[begin PROVIDED INFORMATION]
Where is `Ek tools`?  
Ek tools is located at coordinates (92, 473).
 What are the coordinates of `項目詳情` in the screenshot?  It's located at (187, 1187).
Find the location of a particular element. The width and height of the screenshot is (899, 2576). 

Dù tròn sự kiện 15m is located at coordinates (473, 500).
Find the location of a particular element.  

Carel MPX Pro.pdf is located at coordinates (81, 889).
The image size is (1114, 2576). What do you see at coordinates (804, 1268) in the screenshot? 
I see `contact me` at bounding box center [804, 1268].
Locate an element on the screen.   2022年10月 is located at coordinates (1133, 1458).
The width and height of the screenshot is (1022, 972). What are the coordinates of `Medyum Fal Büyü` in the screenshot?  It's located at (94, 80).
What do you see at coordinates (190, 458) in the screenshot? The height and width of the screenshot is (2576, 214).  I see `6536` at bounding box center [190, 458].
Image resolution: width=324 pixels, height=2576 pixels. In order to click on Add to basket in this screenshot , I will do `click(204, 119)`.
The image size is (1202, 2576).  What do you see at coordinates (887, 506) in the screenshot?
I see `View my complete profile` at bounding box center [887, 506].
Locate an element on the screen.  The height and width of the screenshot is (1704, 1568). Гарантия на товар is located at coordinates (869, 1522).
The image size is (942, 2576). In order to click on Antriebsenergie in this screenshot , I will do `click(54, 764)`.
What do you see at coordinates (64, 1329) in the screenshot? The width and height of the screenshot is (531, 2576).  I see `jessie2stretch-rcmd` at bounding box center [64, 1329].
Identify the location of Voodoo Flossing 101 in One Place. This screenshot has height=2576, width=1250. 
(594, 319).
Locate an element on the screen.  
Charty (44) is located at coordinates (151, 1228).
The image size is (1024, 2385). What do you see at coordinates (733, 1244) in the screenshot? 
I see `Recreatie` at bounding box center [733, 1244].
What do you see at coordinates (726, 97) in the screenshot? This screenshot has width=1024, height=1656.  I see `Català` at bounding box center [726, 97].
[end PROVIDED INFORMATION]
◆ **WORK TO COMPLETE**:
Extract the rows above without any change, starting at the row that contains "What do you see at coordinates (190, 458)" and ending at the last row.

◆ **RESPONSE**:
What do you see at coordinates (190, 458) in the screenshot? The height and width of the screenshot is (2576, 214).  I see `6536` at bounding box center [190, 458].
Image resolution: width=324 pixels, height=2576 pixels. In order to click on Add to basket in this screenshot , I will do `click(204, 119)`.
The image size is (1202, 2576).  What do you see at coordinates (887, 506) in the screenshot?
I see `View my complete profile` at bounding box center [887, 506].
Locate an element on the screen.  The height and width of the screenshot is (1704, 1568). Гарантия на товар is located at coordinates (869, 1522).
The image size is (942, 2576). In order to click on Antriebsenergie in this screenshot , I will do `click(54, 764)`.
What do you see at coordinates (64, 1329) in the screenshot? The width and height of the screenshot is (531, 2576).  I see `jessie2stretch-rcmd` at bounding box center [64, 1329].
Identify the location of Voodoo Flossing 101 in One Place. This screenshot has height=2576, width=1250. 
(594, 319).
Locate an element on the screen.  
Charty (44) is located at coordinates (151, 1228).
The image size is (1024, 2385). What do you see at coordinates (733, 1244) in the screenshot? 
I see `Recreatie` at bounding box center [733, 1244].
What do you see at coordinates (726, 97) in the screenshot? This screenshot has width=1024, height=1656.  I see `Català` at bounding box center [726, 97].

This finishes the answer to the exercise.